Consignes et exigences: Dans les entrées ci-dessous, recopiez à l'identique tout ce qui va de la ligne contenant « This screenshot has height=752, width=1270. » jusqu'à la ligne contenant « Action: 36,70 », ces deux lignes comprises.

Données à traiter:

════

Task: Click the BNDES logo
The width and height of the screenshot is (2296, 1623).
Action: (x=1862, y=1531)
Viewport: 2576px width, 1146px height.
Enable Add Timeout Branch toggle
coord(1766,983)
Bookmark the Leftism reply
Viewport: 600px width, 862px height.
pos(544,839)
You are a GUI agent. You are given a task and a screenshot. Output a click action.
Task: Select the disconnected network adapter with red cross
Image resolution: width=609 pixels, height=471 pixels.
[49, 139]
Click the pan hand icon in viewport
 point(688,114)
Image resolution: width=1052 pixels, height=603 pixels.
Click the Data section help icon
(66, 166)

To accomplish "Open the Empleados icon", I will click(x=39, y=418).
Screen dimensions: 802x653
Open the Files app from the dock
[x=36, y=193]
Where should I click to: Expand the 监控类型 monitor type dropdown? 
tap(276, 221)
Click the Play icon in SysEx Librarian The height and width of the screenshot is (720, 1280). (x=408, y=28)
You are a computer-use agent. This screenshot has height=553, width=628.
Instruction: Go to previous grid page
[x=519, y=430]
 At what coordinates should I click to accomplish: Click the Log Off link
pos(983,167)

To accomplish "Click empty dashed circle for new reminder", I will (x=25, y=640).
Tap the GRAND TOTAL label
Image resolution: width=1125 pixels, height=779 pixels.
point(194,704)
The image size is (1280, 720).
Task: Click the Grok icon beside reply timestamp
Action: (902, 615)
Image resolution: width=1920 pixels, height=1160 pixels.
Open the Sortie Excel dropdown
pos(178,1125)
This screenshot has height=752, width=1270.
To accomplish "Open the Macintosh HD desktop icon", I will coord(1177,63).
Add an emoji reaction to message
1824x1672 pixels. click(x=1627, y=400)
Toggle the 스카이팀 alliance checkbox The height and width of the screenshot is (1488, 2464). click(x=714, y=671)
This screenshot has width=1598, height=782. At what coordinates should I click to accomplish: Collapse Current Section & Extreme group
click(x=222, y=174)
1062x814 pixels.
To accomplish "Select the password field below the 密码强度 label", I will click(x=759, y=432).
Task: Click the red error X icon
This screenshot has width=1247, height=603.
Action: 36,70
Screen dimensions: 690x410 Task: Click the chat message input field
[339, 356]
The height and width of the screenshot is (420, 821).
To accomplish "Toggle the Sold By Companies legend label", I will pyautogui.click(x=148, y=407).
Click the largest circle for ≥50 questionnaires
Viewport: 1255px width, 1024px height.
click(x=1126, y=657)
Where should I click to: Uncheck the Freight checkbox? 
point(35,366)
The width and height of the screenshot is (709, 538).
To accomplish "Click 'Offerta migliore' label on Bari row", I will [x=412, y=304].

════

Réponse:
This screenshot has height=752, width=1270.
To accomplish "Open the Macintosh HD desktop icon", I will coord(1177,63).
Add an emoji reaction to message
1824x1672 pixels. click(x=1627, y=400)
Toggle the 스카이팀 alliance checkbox The height and width of the screenshot is (1488, 2464). click(x=714, y=671)
This screenshot has width=1598, height=782. At what coordinates should I click to accomplish: Collapse Current Section & Extreme group
click(x=222, y=174)
1062x814 pixels.
To accomplish "Select the password field below the 密码强度 label", I will click(x=759, y=432).
Task: Click the red error X icon
This screenshot has width=1247, height=603.
Action: 36,70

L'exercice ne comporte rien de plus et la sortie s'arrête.